INTRODUCTION

The integral equation method is one of the most valuable methods in seismic forward modelling and inversion (Aki and Richards, 1980; Van Den Berg and Kleinman, 1997; Carcione et al., 2002; Abubakar et al., 2003; Innanen, 2009; Jakobsen, 2012; Jakobsen and Ursin, 2015; Malovichko et al., 2018; Huang et al., 2020). It considers the total wavefield in the actual medium as a superposition of a background wavefield and a scattering wavefield. The background wavefield and the scattering wavefield are found from the integral representations in terms of the Green's function and the actual and virtual source. The virtual source is caused by the contrast between the actual medium and the background medium. If the contrast part is compact enough, the computation will be accelerated. Although the integral equation system matrix is relatively small due to the compact contrast part, it is still a full matrix. If we implement it through matrix inversion, it will cause a relatively high memory demand and computational burden (Jakobsen and Wu, 2018), especially when the model is a large-scale model. This fact leads researchers to use iterative methods based on scattering series solutions instead of direct matrix inversion for solving the integral equation. One of the most well-known series solutions in the geophysical community is the Born series solution (Morse and Feshbach, 1954). However, the conventional Born series is only guaranteed to converge when the contrast or the scattering potential of the model is relatively small (Jakobsen and Ursin, 2015; Osnabrugge et al., 2016). Therefore, a lot of effort has been devoted to solving the divergence problem of the Born series in the presence of strong contrasts. Zhdanov and Fang (1997) have generalized the Born series by using the higher order quasi-linear approximations to ensure the modified series converge to the true solution. Osnabrugge et al. (2016) have modified the Born series to converge for high scattering potentials by introducing a pre-conditioner and an auxiliary parameter to localize the energy of the Green's function. Jakobsen and Wu (2016) have replaced the Born series with a convergent renormalized scattering series by utilizing the leading De Wolf approximation. By using the modified volume integral equation proposed by Bonnet and others (2017), Abhishek et al. (2020) have developed a modified Born series, that is unconditionally convergent, for the forward and inverse scattering problem.

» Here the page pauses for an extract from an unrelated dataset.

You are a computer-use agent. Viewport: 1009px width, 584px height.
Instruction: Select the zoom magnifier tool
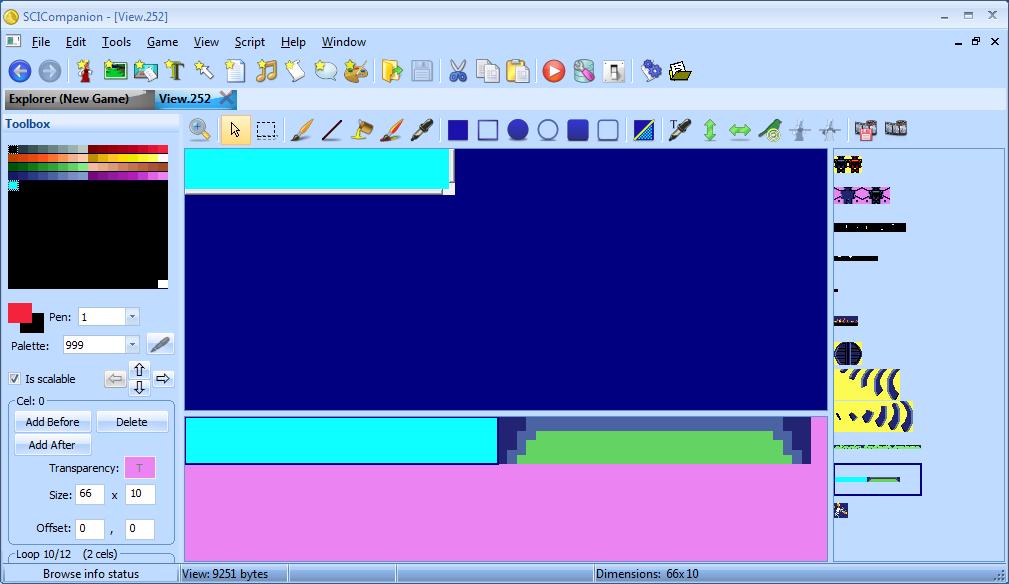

All the methods mentioned above assume that the density is constant. But in fact density plays an important role in the amplitude of the wavefield. If we only consider the velocity in wavefield forward modelling when density varies in reality, the synthetic seismic wavefield will not match the observed wavefield well, which may cause serious artefacts in the full waveform inversion (Virieux and Operto, 2009). Many forward modelling methods, most of them for the ultrasound imaging, have been developed with variable density (Kwon and Jeong, 1998; Lavarello and Oelze, 2009; Mojabi and LoVetri, 2015; Rao et al., 2020). In recent years, some studies about integral equation methods for seismic forward modelling with variable density have been considered in several publications (Yang et al., 2016; Yao et al., 2016; Sun et al., 2017; Jiménez et al., 2018; Luo and Wu, 2018; Farshad and Chauris, 2020). Although these studies have been developed, there is still an important need to develop more accurate and efficient methods for seismic forward modelling with variable density. Therefore, in this study, we present a new integral equation scheme applicable in the case of variable density and velocity.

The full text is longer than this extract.